**DESCRIPTION OF THE TASK**
Please turn the lines below into a numbered list, leaving out any blank lines.

(Lines from a pointing dataset)

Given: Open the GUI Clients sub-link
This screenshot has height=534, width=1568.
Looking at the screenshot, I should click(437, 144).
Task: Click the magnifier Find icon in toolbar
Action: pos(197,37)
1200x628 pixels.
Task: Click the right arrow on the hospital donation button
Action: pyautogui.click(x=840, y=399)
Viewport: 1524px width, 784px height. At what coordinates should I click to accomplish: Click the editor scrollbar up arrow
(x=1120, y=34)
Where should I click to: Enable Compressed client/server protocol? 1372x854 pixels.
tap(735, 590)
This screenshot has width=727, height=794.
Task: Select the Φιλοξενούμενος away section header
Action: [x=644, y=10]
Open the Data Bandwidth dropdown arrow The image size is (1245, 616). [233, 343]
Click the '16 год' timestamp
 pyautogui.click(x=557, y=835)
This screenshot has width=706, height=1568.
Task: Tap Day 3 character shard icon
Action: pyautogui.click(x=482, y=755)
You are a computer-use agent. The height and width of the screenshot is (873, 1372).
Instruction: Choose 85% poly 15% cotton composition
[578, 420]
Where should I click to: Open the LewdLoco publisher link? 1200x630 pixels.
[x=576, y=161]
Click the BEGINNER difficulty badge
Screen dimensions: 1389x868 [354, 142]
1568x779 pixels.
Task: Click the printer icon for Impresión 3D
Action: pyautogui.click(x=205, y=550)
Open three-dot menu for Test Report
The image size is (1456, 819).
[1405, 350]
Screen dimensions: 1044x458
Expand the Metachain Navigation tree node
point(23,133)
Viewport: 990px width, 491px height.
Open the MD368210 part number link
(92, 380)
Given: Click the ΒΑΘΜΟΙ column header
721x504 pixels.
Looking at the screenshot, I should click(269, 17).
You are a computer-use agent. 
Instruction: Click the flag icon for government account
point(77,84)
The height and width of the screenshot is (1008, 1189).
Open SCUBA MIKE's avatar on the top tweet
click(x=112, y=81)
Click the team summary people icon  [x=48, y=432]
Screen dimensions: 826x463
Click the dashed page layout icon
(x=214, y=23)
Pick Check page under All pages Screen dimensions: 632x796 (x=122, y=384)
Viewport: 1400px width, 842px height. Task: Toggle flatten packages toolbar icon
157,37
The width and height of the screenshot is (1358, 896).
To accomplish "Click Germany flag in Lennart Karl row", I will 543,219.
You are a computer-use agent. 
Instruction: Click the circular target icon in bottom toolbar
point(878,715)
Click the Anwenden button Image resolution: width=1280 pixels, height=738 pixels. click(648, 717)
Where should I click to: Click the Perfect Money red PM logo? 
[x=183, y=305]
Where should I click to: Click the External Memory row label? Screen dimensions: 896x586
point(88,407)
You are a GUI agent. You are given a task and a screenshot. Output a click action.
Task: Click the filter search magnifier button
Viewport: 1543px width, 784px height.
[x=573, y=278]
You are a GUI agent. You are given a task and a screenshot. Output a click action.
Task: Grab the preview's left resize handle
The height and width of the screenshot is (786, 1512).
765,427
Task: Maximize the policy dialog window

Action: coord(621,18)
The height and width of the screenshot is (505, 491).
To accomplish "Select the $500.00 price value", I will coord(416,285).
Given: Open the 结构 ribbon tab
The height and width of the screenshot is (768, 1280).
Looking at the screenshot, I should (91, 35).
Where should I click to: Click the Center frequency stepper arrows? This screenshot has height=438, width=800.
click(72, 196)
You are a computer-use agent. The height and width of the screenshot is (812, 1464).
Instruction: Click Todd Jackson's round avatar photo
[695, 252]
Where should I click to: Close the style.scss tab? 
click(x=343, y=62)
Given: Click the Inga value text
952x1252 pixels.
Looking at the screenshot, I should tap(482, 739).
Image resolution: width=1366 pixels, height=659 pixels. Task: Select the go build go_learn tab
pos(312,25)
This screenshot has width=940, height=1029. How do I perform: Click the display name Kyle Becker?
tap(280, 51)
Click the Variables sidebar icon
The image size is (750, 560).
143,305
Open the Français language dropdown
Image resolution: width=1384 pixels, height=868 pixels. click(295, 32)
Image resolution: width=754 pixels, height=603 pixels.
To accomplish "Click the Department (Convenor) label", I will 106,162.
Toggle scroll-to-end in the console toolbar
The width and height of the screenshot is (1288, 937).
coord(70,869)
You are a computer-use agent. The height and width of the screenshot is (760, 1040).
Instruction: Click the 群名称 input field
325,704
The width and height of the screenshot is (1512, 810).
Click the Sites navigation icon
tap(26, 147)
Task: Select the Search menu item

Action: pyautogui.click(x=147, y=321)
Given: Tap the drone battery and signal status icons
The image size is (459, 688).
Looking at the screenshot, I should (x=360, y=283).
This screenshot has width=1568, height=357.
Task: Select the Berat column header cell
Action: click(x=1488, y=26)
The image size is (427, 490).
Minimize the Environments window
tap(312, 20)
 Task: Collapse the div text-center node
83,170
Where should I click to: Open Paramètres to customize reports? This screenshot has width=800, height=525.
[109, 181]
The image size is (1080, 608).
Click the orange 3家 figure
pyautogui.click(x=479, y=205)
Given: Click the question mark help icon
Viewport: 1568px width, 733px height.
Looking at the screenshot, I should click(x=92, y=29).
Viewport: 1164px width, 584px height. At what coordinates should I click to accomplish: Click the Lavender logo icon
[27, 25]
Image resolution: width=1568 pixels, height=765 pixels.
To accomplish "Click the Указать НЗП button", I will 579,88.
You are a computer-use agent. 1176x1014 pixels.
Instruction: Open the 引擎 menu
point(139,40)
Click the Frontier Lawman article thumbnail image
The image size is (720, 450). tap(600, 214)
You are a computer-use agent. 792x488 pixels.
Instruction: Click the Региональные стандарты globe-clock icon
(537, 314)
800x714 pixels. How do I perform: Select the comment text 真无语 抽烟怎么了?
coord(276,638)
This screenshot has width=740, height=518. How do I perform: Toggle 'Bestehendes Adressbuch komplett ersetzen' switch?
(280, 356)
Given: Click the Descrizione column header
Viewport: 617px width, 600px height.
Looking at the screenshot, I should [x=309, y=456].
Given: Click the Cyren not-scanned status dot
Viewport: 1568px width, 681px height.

**TASK RESPONSE**
1. Given: Open the GUI Clients sub-link
2. This screenshot has height=534, width=1568.
3. Looking at the screenshot, I should click(437, 144).
4. Task: Click the magnifier Find icon in toolbar
5. Action: pos(197,37)
6. 1200x628 pixels.
7. Task: Click the right arrow on the hospital donation button
8. Action: pyautogui.click(x=840, y=399)
9. Viewport: 1524px width, 784px height. At what coordinates should I click to accomplish: Click the editor scrollbar up arrow
10. (x=1120, y=34)
11. Where should I click to: Enable Compressed client/server protocol? 1372x854 pixels.
12. tap(735, 590)
13. This screenshot has width=727, height=794.
14. Task: Select the Φιλοξενούμενος away section header
15. Action: [x=644, y=10]
16. Open the Data Bandwidth dropdown arrow The image size is (1245, 616). [233, 343]
17. Click the '16 год' timestamp
18.  pyautogui.click(x=557, y=835)
19. This screenshot has width=706, height=1568.
20. Task: Tap Day 3 character shard icon
21. Action: pyautogui.click(x=482, y=755)
22. You are a computer-use agent. The height and width of the screenshot is (873, 1372).
23. Instruction: Choose 85% poly 15% cotton composition
24. [578, 420]
25. Where should I click to: Open the LewdLoco publisher link? 1200x630 pixels.
26. [x=576, y=161]
27. Click the BEGINNER difficulty badge
28. Screen dimensions: 1389x868 [354, 142]
29. 1568x779 pixels.
30. Task: Click the printer icon for Impresión 3D
31. Action: pyautogui.click(x=205, y=550)
32. Open three-dot menu for Test Report
33. The image size is (1456, 819).
34. [1405, 350]
35. Screen dimensions: 1044x458
36. Expand the Metachain Navigation tree node
37. point(23,133)
38. Viewport: 990px width, 491px height.
39. Open the MD368210 part number link
40. (92, 380)
41. Given: Click the ΒΑΘΜΟΙ column header
42. 721x504 pixels.
43. Looking at the screenshot, I should click(269, 17).
44. You are a computer-use agent. 
45. Instruction: Click the flag icon for government account
46. point(77,84)
47. The height and width of the screenshot is (1008, 1189).
48. Open SCUBA MIKE's avatar on the top tweet
49. click(x=112, y=81)
50. Click the team summary people icon  [x=48, y=432]
51. Screen dimensions: 826x463
52. Click the dashed page layout icon
53. (x=214, y=23)
54. Pick Check page under All pages Screen dimensions: 632x796 (x=122, y=384)
55. Viewport: 1400px width, 842px height. Task: Toggle flatten packages toolbar icon
56. 157,37
57. The width and height of the screenshot is (1358, 896).
58. To accomplish "Click Germany flag in Lennart Karl row", I will 543,219.
59. You are a computer-use agent. 
60. Instruction: Click the circular target icon in bottom toolbar
61. point(878,715)
62. Click the Anwenden button Image resolution: width=1280 pixels, height=738 pixels. click(648, 717)
63. Where should I click to: Click the Perfect Money red PM logo? 
64. [x=183, y=305]
65. Where should I click to: Click the External Memory row label? Screen dimensions: 896x586
66. point(88,407)
67. You are a GUI agent. You are given a task and a screenshot. Output a click action.
68. Task: Click the filter search magnifier button
69. Viewport: 1543px width, 784px height.
70. [x=573, y=278]
71. You are a GUI agent. You are given a task and a screenshot. Output a click action.
72. Task: Grab the preview's left resize handle
73. The height and width of the screenshot is (786, 1512).
74. 765,427
75. Task: Maximize the policy dialog window
76. Action: coord(621,18)
77. The height and width of the screenshot is (505, 491).
78. To accomplish "Select the $500.00 price value", I will coord(416,285).
79. Given: Open the 结构 ribbon tab
80. The height and width of the screenshot is (768, 1280).
81. Looking at the screenshot, I should (91, 35).
82. Where should I click to: Click the Center frequency stepper arrows? This screenshot has height=438, width=800.
83. click(72, 196)
84. You are a computer-use agent. The height and width of the screenshot is (812, 1464).
85. Instruction: Click Todd Jackson's round avatar photo
86. [695, 252]
87. Where should I click to: Close the style.scss tab? 
88. click(x=343, y=62)
89. Given: Click the Inga value text
90. 952x1252 pixels.
91. Looking at the screenshot, I should tap(482, 739).
92. Image resolution: width=1366 pixels, height=659 pixels. Task: Select the go build go_learn tab
93. pos(312,25)
94. This screenshot has width=940, height=1029. How do I perform: Click the display name Kyle Becker?
95. tap(280, 51)
96. Click the Variables sidebar icon
97. The image size is (750, 560).
98. 143,305
99. Open the Français language dropdown
100. Image resolution: width=1384 pixels, height=868 pixels. click(295, 32)
101. Image resolution: width=754 pixels, height=603 pixels.
102. To accomplish "Click the Department (Convenor) label", I will 106,162.
103. Toggle scroll-to-end in the console toolbar
104. The width and height of the screenshot is (1288, 937).
105. coord(70,869)
106. You are a computer-use agent. The height and width of the screenshot is (760, 1040).
107. Instruction: Click the 群名称 input field
108. 325,704
109. The width and height of the screenshot is (1512, 810).
110. Click the Sites navigation icon
111. tap(26, 147)
112. Task: Select the Search menu item
113. Action: pyautogui.click(x=147, y=321)
114. Given: Tap the drone battery and signal status icons
115. The image size is (459, 688).
116. Looking at the screenshot, I should (x=360, y=283).
117. This screenshot has width=1568, height=357.
118. Task: Select the Berat column header cell
119. Action: click(x=1488, y=26)
120. The image size is (427, 490).
121. Minimize the Environments window
122. tap(312, 20)
123.  Task: Collapse the div text-center node
124. 83,170
125. Where should I click to: Open Paramètres to customize reports? This screenshot has width=800, height=525.
126. [109, 181]
127. The image size is (1080, 608).
128. Click the orange 3家 figure
129. pyautogui.click(x=479, y=205)
130. Given: Click the question mark help icon
131. Viewport: 1568px width, 733px height.
132. Looking at the screenshot, I should click(x=92, y=29).
133. Viewport: 1164px width, 584px height. At what coordinates should I click to accomplish: Click the Lavender logo icon
134. [27, 25]
135. Image resolution: width=1568 pixels, height=765 pixels.
136. To accomplish "Click the Указать НЗП button", I will 579,88.
137. You are a computer-use agent. 1176x1014 pixels.
138. Instruction: Open the 引擎 menu
139. point(139,40)
140. Click the Frontier Lawman article thumbnail image
141. The image size is (720, 450). tap(600, 214)
142. You are a computer-use agent. 792x488 pixels.
143. Instruction: Click the Региональные стандарты globe-clock icon
144. (537, 314)
145. 800x714 pixels. How do I perform: Select the comment text 真无语 抽烟怎么了?
146. coord(276,638)
147. This screenshot has width=740, height=518. How do I perform: Toggle 'Bestehendes Adressbuch komplett ersetzen' switch?
148. (280, 356)
149. Given: Click the Descrizione column header
150. Viewport: 617px width, 600px height.
151. Looking at the screenshot, I should [x=309, y=456].
152. Given: Click the Cyren not-scanned status dot
153. Viewport: 1568px width, 681px height.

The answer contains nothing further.